Task brief »
Output every record precisely.

_ _ _

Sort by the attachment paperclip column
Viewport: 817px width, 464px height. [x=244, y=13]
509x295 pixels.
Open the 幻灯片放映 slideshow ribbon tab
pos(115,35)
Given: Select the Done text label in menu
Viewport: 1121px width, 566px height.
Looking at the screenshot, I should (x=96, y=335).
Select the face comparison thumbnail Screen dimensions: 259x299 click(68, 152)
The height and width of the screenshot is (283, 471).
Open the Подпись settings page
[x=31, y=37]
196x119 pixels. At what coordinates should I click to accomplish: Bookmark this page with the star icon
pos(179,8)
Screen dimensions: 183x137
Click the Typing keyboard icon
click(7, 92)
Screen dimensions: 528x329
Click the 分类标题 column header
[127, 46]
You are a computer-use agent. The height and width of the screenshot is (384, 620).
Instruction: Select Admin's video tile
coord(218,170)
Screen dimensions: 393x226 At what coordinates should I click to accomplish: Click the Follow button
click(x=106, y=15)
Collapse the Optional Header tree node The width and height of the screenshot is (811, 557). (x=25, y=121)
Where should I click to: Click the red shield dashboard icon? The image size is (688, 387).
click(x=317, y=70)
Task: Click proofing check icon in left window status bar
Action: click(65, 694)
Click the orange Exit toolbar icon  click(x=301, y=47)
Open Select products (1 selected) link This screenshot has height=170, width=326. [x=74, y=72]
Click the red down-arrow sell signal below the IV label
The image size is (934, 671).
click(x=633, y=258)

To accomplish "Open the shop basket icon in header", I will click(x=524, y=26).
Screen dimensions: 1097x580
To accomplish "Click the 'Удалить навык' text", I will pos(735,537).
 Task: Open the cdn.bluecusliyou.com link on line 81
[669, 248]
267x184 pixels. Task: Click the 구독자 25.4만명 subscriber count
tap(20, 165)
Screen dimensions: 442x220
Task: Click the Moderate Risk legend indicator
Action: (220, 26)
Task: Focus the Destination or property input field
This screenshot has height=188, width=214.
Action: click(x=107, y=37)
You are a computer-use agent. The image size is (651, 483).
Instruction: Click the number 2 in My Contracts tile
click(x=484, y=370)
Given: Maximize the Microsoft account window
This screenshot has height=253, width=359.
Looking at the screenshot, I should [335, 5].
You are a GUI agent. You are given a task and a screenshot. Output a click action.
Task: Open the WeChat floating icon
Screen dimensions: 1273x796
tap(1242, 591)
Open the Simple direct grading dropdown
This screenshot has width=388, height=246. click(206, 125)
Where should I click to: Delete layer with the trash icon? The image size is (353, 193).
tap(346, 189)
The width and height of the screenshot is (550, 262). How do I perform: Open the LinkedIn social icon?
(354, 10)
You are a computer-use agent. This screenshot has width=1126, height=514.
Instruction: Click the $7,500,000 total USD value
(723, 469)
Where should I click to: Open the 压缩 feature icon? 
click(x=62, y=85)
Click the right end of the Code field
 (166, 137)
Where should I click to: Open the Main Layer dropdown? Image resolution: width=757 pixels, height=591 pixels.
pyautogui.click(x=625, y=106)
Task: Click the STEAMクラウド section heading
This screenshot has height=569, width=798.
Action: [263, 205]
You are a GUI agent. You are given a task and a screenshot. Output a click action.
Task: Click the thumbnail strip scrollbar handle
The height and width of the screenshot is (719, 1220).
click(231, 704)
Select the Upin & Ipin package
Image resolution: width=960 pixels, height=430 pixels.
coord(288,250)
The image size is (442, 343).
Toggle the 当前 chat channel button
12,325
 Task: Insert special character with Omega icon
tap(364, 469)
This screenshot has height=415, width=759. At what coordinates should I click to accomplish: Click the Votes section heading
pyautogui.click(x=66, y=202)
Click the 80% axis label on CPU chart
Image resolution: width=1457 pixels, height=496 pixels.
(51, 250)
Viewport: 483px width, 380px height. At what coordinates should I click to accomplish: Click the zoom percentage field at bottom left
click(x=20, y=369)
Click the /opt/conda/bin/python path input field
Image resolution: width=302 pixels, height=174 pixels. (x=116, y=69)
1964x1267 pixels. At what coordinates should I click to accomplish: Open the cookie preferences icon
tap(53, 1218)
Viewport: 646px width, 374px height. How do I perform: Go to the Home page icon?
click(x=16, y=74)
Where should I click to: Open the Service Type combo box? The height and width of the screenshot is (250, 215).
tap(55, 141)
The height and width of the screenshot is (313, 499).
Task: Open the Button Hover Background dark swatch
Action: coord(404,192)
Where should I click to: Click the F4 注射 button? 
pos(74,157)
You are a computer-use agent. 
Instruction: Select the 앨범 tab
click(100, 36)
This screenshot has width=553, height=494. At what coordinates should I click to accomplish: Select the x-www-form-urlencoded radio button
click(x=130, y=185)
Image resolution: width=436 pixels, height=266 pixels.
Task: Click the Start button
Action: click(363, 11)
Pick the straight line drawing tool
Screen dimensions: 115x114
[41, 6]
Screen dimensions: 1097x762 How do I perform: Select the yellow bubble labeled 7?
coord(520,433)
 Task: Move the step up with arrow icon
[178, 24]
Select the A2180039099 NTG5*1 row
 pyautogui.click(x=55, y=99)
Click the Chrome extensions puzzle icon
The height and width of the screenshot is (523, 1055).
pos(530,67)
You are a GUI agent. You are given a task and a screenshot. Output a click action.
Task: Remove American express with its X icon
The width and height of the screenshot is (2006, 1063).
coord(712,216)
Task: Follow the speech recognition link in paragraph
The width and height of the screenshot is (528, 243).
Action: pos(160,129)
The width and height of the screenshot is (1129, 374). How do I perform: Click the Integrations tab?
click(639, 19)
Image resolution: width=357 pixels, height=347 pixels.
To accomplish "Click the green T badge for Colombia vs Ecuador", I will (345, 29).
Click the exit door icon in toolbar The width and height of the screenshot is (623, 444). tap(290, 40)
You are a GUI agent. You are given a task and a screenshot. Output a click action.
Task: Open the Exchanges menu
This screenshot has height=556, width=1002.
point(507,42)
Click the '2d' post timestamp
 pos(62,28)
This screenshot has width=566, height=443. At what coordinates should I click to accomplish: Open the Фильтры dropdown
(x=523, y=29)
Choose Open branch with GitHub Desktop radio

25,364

_ _ _

Response below »
Sort by the attachment paperclip column
Viewport: 817px width, 464px height. [x=244, y=13]
509x295 pixels.
Open the 幻灯片放映 slideshow ribbon tab
pos(115,35)
Given: Select the Done text label in menu
Viewport: 1121px width, 566px height.
Looking at the screenshot, I should (x=96, y=335).
Select the face comparison thumbnail Screen dimensions: 259x299 click(68, 152)
The height and width of the screenshot is (283, 471).
Open the Подпись settings page
[x=31, y=37]
196x119 pixels. At what coordinates should I click to accomplish: Bookmark this page with the star icon
pos(179,8)
Screen dimensions: 183x137
Click the Typing keyboard icon
click(7, 92)
Screen dimensions: 528x329
Click the 分类标题 column header
[127, 46]
You are a computer-use agent. The height and width of the screenshot is (384, 620).
Instruction: Select Admin's video tile
coord(218,170)
Screen dimensions: 393x226 At what coordinates should I click to accomplish: Click the Follow button
click(x=106, y=15)
Collapse the Optional Header tree node The width and height of the screenshot is (811, 557). (x=25, y=121)
Where should I click to: Click the red shield dashboard icon? The image size is (688, 387).
click(x=317, y=70)
Task: Click proofing check icon in left window status bar
Action: click(65, 694)
Click the orange Exit toolbar icon  click(x=301, y=47)
Open Select products (1 selected) link This screenshot has height=170, width=326. [x=74, y=72]
Click the red down-arrow sell signal below the IV label
The image size is (934, 671).
click(x=633, y=258)

To accomplish "Open the shop basket icon in header", I will click(x=524, y=26).
Screen dimensions: 1097x580
To accomplish "Click the 'Удалить навык' text", I will pos(735,537).
 Task: Open the cdn.bluecusliyou.com link on line 81
[669, 248]
267x184 pixels. Task: Click the 구독자 25.4만명 subscriber count
tap(20, 165)
Screen dimensions: 442x220
Task: Click the Moderate Risk legend indicator
Action: (220, 26)
Task: Focus the Destination or property input field
This screenshot has height=188, width=214.
Action: click(x=107, y=37)
You are a computer-use agent. The image size is (651, 483).
Instruction: Click the number 2 in My Contracts tile
click(x=484, y=370)
Given: Maximize the Microsoft account window
This screenshot has height=253, width=359.
Looking at the screenshot, I should [335, 5].
You are a GUI agent. You are given a task and a screenshot. Output a click action.
Task: Open the WeChat floating icon
Screen dimensions: 1273x796
tap(1242, 591)
Open the Simple direct grading dropdown
This screenshot has width=388, height=246. click(206, 125)
Where should I click to: Delete layer with the trash icon? The image size is (353, 193).
tap(346, 189)
The width and height of the screenshot is (550, 262). How do I perform: Open the LinkedIn social icon?
(354, 10)
You are a computer-use agent. This screenshot has width=1126, height=514.
Instruction: Click the $7,500,000 total USD value
(723, 469)
Where should I click to: Open the 压缩 feature icon? 
click(x=62, y=85)
Click the right end of the Code field
 (166, 137)
Where should I click to: Open the Main Layer dropdown? Image resolution: width=757 pixels, height=591 pixels.
pyautogui.click(x=625, y=106)
Task: Click the STEAMクラウド section heading
This screenshot has height=569, width=798.
Action: [263, 205]
You are a GUI agent. You are given a task and a screenshot. Output a click action.
Task: Click the thumbnail strip scrollbar handle
The height and width of the screenshot is (719, 1220).
click(231, 704)
Select the Upin & Ipin package
Image resolution: width=960 pixels, height=430 pixels.
coord(288,250)
The image size is (442, 343).
Toggle the 当前 chat channel button
12,325
 Task: Insert special character with Omega icon
tap(364, 469)
This screenshot has height=415, width=759. At what coordinates should I click to accomplish: Click the Votes section heading
pyautogui.click(x=66, y=202)
Click the 80% axis label on CPU chart
Image resolution: width=1457 pixels, height=496 pixels.
(51, 250)
Viewport: 483px width, 380px height. At what coordinates should I click to accomplish: Click the zoom percentage field at bottom left
click(x=20, y=369)
Click the /opt/conda/bin/python path input field
Image resolution: width=302 pixels, height=174 pixels. (x=116, y=69)
1964x1267 pixels. At what coordinates should I click to accomplish: Open the cookie preferences icon
tap(53, 1218)
Viewport: 646px width, 374px height. How do I perform: Go to the Home page icon?
click(x=16, y=74)
Where should I click to: Open the Service Type combo box? The height and width of the screenshot is (250, 215).
tap(55, 141)
The height and width of the screenshot is (313, 499).
Task: Open the Button Hover Background dark swatch
Action: coord(404,192)
Where should I click to: Click the F4 注射 button? 
pos(74,157)
You are a computer-use agent. 
Instruction: Select the 앨범 tab
click(100, 36)
This screenshot has width=553, height=494. At what coordinates should I click to accomplish: Select the x-www-form-urlencoded radio button
click(x=130, y=185)
Image resolution: width=436 pixels, height=266 pixels.
Task: Click the Start button
Action: click(363, 11)
Pick the straight line drawing tool
Screen dimensions: 115x114
[41, 6]
Screen dimensions: 1097x762 How do I perform: Select the yellow bubble labeled 7?
coord(520,433)
 Task: Move the step up with arrow icon
[178, 24]
Select the A2180039099 NTG5*1 row
 pyautogui.click(x=55, y=99)
Click the Chrome extensions puzzle icon
The height and width of the screenshot is (523, 1055).
pos(530,67)
You are a GUI agent. You are given a task and a screenshot. Output a click action.
Task: Remove American express with its X icon
The width and height of the screenshot is (2006, 1063).
coord(712,216)
Task: Follow the speech recognition link in paragraph
The width and height of the screenshot is (528, 243).
Action: pos(160,129)
The width and height of the screenshot is (1129, 374). How do I perform: Click the Integrations tab?
click(639, 19)
Image resolution: width=357 pixels, height=347 pixels.
To accomplish "Click the green T badge for Colombia vs Ecuador", I will (345, 29).
Click the exit door icon in toolbar The width and height of the screenshot is (623, 444). tap(290, 40)
You are a GUI agent. You are given a task and a screenshot. Output a click action.
Task: Open the Exchanges menu
This screenshot has height=556, width=1002.
point(507,42)
Click the '2d' post timestamp
 pos(62,28)
This screenshot has width=566, height=443. At what coordinates should I click to accomplish: Open the Фильтры dropdown
(x=523, y=29)
Choose Open branch with GitHub Desktop radio

25,364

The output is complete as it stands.